Your instructions:
Set down all of the lines below exactly as they are given.

Input records:
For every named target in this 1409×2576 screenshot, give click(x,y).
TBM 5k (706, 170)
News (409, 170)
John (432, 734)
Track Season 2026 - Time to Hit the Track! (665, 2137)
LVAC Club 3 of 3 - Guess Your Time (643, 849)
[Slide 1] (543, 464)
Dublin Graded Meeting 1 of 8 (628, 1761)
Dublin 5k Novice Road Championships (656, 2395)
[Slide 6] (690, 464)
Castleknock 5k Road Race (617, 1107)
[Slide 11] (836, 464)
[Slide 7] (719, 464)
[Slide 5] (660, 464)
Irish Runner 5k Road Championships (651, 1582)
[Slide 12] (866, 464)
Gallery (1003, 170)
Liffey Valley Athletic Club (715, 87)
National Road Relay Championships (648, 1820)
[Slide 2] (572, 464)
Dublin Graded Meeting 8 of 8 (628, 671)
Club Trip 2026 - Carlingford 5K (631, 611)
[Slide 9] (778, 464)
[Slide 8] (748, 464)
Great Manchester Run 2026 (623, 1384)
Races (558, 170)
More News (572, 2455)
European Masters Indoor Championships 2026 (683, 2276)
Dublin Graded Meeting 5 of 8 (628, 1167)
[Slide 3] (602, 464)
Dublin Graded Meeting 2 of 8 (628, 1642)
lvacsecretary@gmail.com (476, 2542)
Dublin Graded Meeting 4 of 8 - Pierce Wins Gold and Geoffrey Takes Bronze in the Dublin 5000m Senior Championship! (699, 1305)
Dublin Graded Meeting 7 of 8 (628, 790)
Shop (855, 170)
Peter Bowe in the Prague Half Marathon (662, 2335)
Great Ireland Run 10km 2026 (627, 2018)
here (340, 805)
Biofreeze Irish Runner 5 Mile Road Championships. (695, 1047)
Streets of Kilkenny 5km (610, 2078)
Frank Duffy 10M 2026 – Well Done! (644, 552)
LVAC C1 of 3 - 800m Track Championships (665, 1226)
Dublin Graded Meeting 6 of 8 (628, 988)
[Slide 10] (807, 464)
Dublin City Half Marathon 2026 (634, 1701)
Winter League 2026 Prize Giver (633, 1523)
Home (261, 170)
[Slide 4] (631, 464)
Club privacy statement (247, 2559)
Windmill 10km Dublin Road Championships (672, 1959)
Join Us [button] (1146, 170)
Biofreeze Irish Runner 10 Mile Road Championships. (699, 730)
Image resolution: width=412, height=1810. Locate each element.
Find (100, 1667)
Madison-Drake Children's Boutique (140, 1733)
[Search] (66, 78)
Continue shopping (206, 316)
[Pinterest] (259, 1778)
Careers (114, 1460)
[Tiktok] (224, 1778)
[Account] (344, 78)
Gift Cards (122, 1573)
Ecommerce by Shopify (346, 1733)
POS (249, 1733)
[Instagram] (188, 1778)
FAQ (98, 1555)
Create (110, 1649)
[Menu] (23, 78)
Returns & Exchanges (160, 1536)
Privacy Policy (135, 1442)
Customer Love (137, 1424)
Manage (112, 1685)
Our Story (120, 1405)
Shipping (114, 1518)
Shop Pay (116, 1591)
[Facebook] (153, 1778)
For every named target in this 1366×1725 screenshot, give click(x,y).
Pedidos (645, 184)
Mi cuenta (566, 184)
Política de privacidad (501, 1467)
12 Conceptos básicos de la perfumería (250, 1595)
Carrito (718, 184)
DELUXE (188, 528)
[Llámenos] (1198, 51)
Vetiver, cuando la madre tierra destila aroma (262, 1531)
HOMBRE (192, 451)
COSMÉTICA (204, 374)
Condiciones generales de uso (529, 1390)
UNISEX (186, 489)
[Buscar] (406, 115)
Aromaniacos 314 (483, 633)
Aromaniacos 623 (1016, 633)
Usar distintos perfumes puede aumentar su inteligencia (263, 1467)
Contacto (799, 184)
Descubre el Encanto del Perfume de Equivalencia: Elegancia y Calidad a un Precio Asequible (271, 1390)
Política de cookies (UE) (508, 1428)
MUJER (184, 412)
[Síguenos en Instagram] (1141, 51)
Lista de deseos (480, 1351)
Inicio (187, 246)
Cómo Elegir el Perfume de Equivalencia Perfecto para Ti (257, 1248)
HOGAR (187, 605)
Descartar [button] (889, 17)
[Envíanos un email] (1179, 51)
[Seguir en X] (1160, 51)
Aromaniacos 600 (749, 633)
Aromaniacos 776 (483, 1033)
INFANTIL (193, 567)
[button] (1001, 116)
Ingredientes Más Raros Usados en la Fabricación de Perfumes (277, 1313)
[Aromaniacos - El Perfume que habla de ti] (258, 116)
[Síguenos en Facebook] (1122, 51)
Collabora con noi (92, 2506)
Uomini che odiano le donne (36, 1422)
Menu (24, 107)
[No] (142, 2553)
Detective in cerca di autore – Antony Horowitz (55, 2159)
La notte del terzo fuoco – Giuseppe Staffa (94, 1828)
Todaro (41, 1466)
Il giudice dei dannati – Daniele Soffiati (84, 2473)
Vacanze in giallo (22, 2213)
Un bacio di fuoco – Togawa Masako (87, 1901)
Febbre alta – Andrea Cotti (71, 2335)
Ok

Answer to this problem:
For every named target in this 1409×2576 screenshot, give click(x,y).
TBM 5k (706, 170)
News (409, 170)
John (432, 734)
Track Season 2026 - Time to Hit the Track! (665, 2137)
LVAC Club 3 of 3 - Guess Your Time (643, 849)
[Slide 1] (543, 464)
Dublin Graded Meeting 1 of 8 (628, 1761)
Dublin 5k Novice Road Championships (656, 2395)
[Slide 6] (690, 464)
Castleknock 5k Road Race (617, 1107)
[Slide 11] (836, 464)
[Slide 7] (719, 464)
[Slide 5] (660, 464)
Irish Runner 5k Road Championships (651, 1582)
[Slide 12] (866, 464)
Gallery (1003, 170)
Liffey Valley Athletic Club (715, 87)
National Road Relay Championships (648, 1820)
[Slide 2] (572, 464)
Dublin Graded Meeting 8 of 8 (628, 671)
Club Trip 2026 - Carlingford 5K (631, 611)
[Slide 9] (778, 464)
[Slide 8] (748, 464)
Great Manchester Run 2026 (623, 1384)
Races (558, 170)
More News (572, 2455)
European Masters Indoor Championships 2026 (683, 2276)
Dublin Graded Meeting 5 of 8 (628, 1167)
[Slide 3] (602, 464)
Dublin Graded Meeting 2 of 8 (628, 1642)
lvacsecretary@gmail.com (476, 2542)
Dublin Graded Meeting 4 of 8 - Pierce Wins Gold and Geoffrey Takes Bronze in the Dublin 5000m Senior Championship! (699, 1305)
Dublin Graded Meeting 7 of 8 (628, 790)
Shop (855, 170)
Peter Bowe in the Prague Half Marathon (662, 2335)
Great Ireland Run 10km 2026 (627, 2018)
here (340, 805)
Biofreeze Irish Runner 5 Mile Road Championships. (695, 1047)
Streets of Kilkenny 5km (610, 2078)
Frank Duffy 10M 2026 – Well Done! (644, 552)
LVAC C1 of 3 - 800m Track Championships (665, 1226)
Dublin Graded Meeting 6 of 8 (628, 988)
[Slide 10] (807, 464)
Dublin City Half Marathon 2026 (634, 1701)
Winter League 2026 Prize Giver (633, 1523)
Home (261, 170)
[Slide 4] (631, 464)
Club privacy statement (247, 2559)
Windmill 10km Dublin Road Championships (672, 1959)
Join Us [button] (1146, 170)
Biofreeze Irish Runner 10 Mile Road Championships. (699, 730)
Image resolution: width=412, height=1810. Locate each element.
Find (100, 1667)
Madison-Drake Children's Boutique (140, 1733)
[Search] (66, 78)
Continue shopping (206, 316)
[Pinterest] (259, 1778)
Careers (114, 1460)
[Tiktok] (224, 1778)
[Account] (344, 78)
Gift Cards (122, 1573)
Ecommerce by Shopify (346, 1733)
POS (249, 1733)
[Instagram] (188, 1778)
FAQ (98, 1555)
Create (110, 1649)
[Menu] (23, 78)
Returns & Exchanges (160, 1536)
Privacy Policy (135, 1442)
Customer Love (137, 1424)
Manage (112, 1685)
Our Story (120, 1405)
Shipping (114, 1518)
Shop Pay (116, 1591)
[Facebook] (153, 1778)
For every named target in this 1366×1725 screenshot, give click(x,y).
Pedidos (645, 184)
Mi cuenta (566, 184)
Política de privacidad (501, 1467)
12 Conceptos básicos de la perfumería (250, 1595)
Carrito (718, 184)
DELUXE (188, 528)
[Llámenos] (1198, 51)
Vetiver, cuando la madre tierra destila aroma (262, 1531)
HOMBRE (192, 451)
COSMÉTICA (204, 374)
Condiciones generales de uso (529, 1390)
UNISEX (186, 489)
[Buscar] (406, 115)
Aromaniacos 314 (483, 633)
Aromaniacos 623 (1016, 633)
Usar distintos perfumes puede aumentar su inteligencia (263, 1467)
Contacto (799, 184)
Descubre el Encanto del Perfume de Equivalencia: Elegancia y Calidad a un Precio Asequible (271, 1390)
Política de cookies (UE) (508, 1428)
MUJER (184, 412)
[Síguenos en Instagram] (1141, 51)
Lista de deseos (480, 1351)
Inicio (187, 246)
Cómo Elegir el Perfume de Equivalencia Perfecto para Ti (257, 1248)
HOGAR (187, 605)
Descartar [button] (889, 17)
[Envíanos un email] (1179, 51)
[Seguir en X] (1160, 51)
Aromaniacos 600 (749, 633)
Aromaniacos 776 (483, 1033)
INFANTIL (193, 567)
[button] (1001, 116)
Ingredientes Más Raros Usados en la Fabricación de Perfumes (277, 1313)
[Aromaniacos - El Perfume que habla de ti] (258, 116)
[Síguenos en Facebook] (1122, 51)
Collabora con noi (92, 2506)
Uomini che odiano le donne (36, 1422)
Menu (24, 107)
[No] (142, 2553)
Detective in cerca di autore – Antony Horowitz (55, 2159)
La notte del terzo fuoco – Giuseppe Staffa (94, 1828)
Todaro (41, 1466)
Il giudice dei dannati – Daniele Soffiati (84, 2473)
Vacanze in giallo (22, 2213)
Un bacio di fuoco – Togawa Masako (87, 1901)
Febbre alta – Andrea Cotti (71, 2335)
Ok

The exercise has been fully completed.